RECUERDOS Y VIAJES “A mi me llamó mucho la atención cómo es muy querida la fragata en lugares tan lejanos del mundo. Por ejemplo, de repente estar en Tokio y ver que dos horas antes de que se abra la visita tenés tres cuadras de cola porque la gente quiere entrar a conocer el barco. Esto es algo que te llena de emoción y de orgullo como argentino. Otra cosa es ver cómo conocen nuestra cultura en Japón, como les gusta el tango y cuánto conocen de folklore argentino. Hay una ciudad, si no recuerdo mal es en Kioto, en la que hay una especie de peña folklórica, como un festival de Cosquín nuestro. Descubrir todo esto es impresionante y muy lindo. Es muy particular el viaje con la fragata porque uno no va en calidad de turista. No es que vas, te suben arriba de un micro, te llevan, te muestran. Yo no quiero desmerecer eso, pero nosotros estamos a veces una semana, a veces un poco más, y podemos conocer los lugares de otra manera. Hoy por hoy, lógicamente, los puertos son muy costosos, la economía ha cambiado mucho la forma de vivir de la gente en todo el mundo, pero estamos un mínimo de cuatro o cinco días siempre”.
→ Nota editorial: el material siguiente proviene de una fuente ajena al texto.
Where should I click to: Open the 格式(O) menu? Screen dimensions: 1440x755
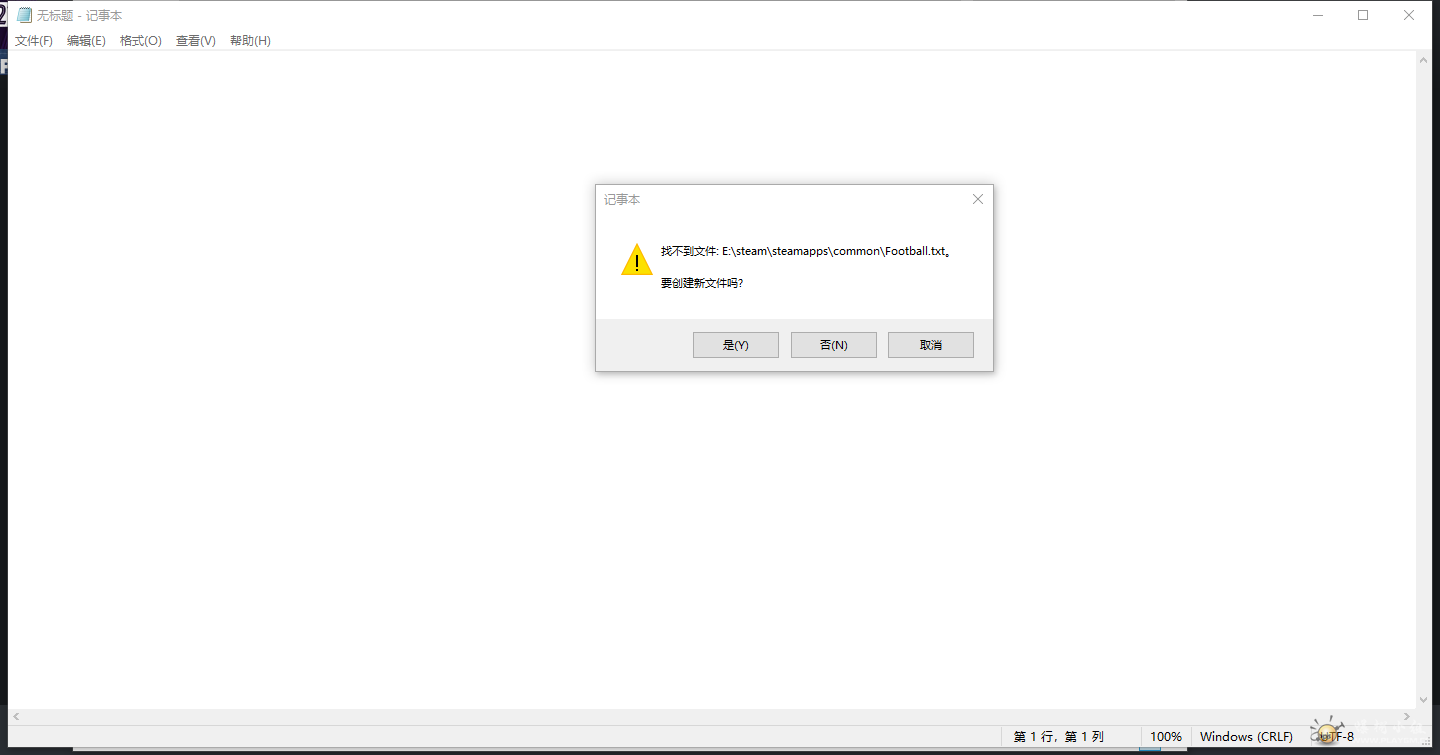141,41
UNA PUÑALADA “La fragata es parte de mi vida, es algo que me ha marcado para siempre. Es un tesoro, como mi madre, algo realmente maravilloso, no lo puedo definir con otra palabra; es un sentimiento que llevo en la sangre. Por eso, lo he dicho públicamente, para mi es una puñalada al corazón que el barco se haya quedado en Ghana y que esté pasando por esta situación tan difícil. Confío en que se solucionará y que nos traerán el barco de vuelta a nuestro país. Fue muy doloroso el momento en que tuvimos que abandonarlo, no fue fácil. Para las personas grandes como yo, que ya peinamos canas y que hemos pasado distintas etapas de nuestra vida navegando en él, fue muy difícil. Nadie se quería bajar, nadie se quería venir, nadie quería dejar el barco allá”.
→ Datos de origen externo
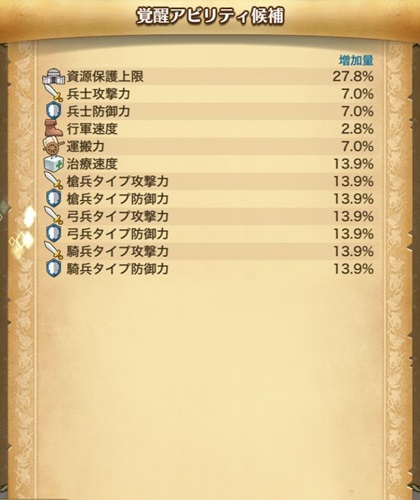Click the shield icon beside 弓兵タイプ防御力
420x500 pixels.
54,234
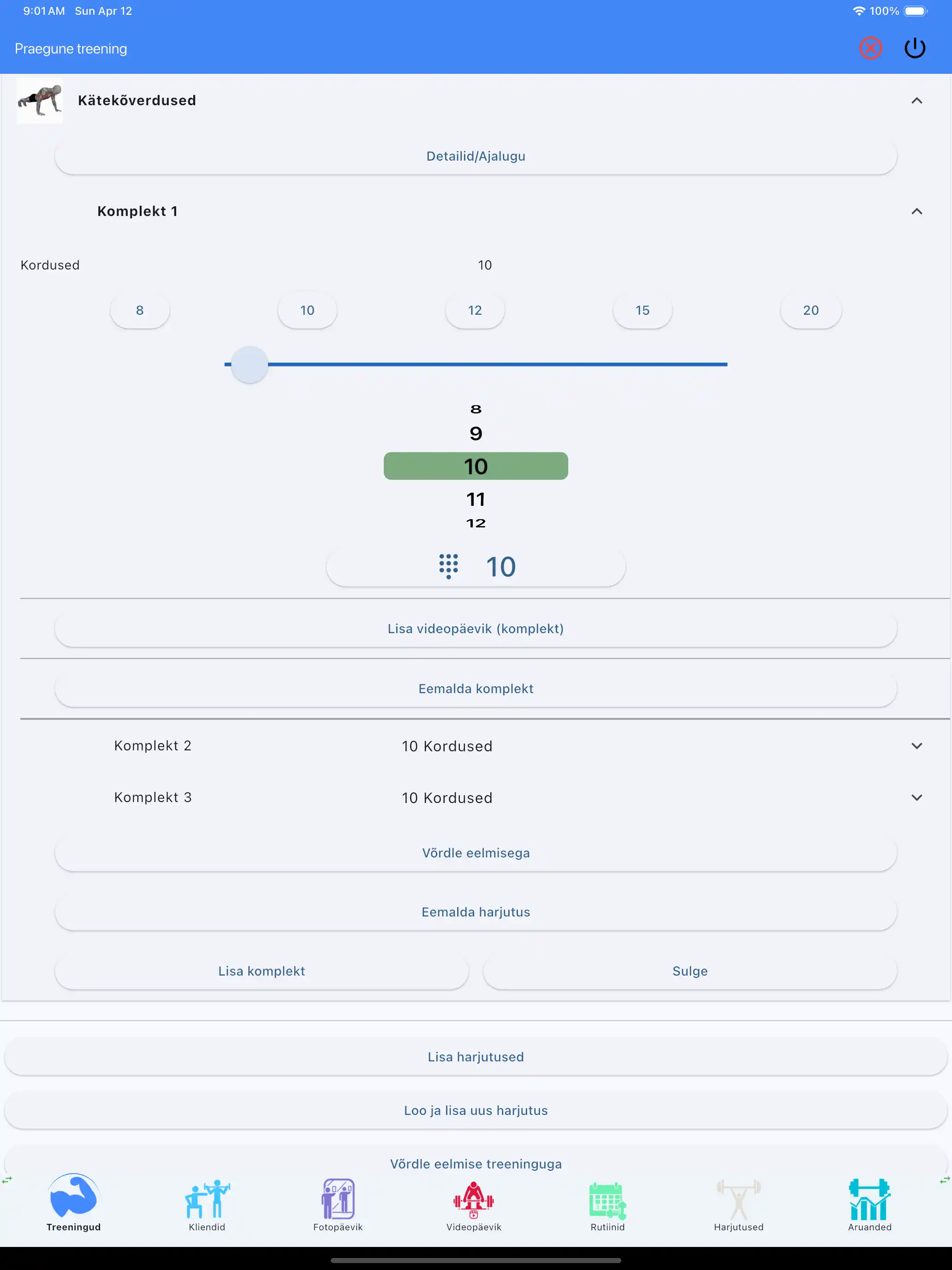
Task: Go to the Rutiinid calendar icon
Action: (607, 1200)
MAQUETA DE LA ARGENTINA “La fragata es como una maqueta de la Argentina, siempre lo digo porque la mayoría de su tripulación está formada por chicos jóvenes, de entre 19 y 27 años de edad, por decir un promedio; después estamos los de otras edades, pero no somos la mayoría. Y siempre digo lo de la maqueta porque gran parte de la tripulación es del interior. Hay gente de Buenos Aires, por supuesto, pero en su mayoría hay de la provincia de Buenos Aires, del Sur, de Cuyo, del Litoral, del Noreste, del Noroeste. Entonces, la fragata es un fiel reflejo de toda nuestra Argentina federal, y eso es lo que se lleva a todos los lugares del mundo, precisamente para representar al país”.

A BORDO

Luis Suárez es cantinero de la Fragata Libertad, buque escuela de la Armada Argentina retenido en Ghana desde el 1º de octubre pasado. Durante los meses del año en los que el barco no se encuentra en misiones, vende pan casero.

UNA ANÉCDOTA

“Hay muchas cosas especiales que se viven en la fragata. De repente, la primera vez que subí al barco y tuve que acomodar la mercadería en la cantina, armé todo como si estuviera en un supermercado. Cuando salió el barco no quedó nada en pié, voló todo”, recuerda Luis.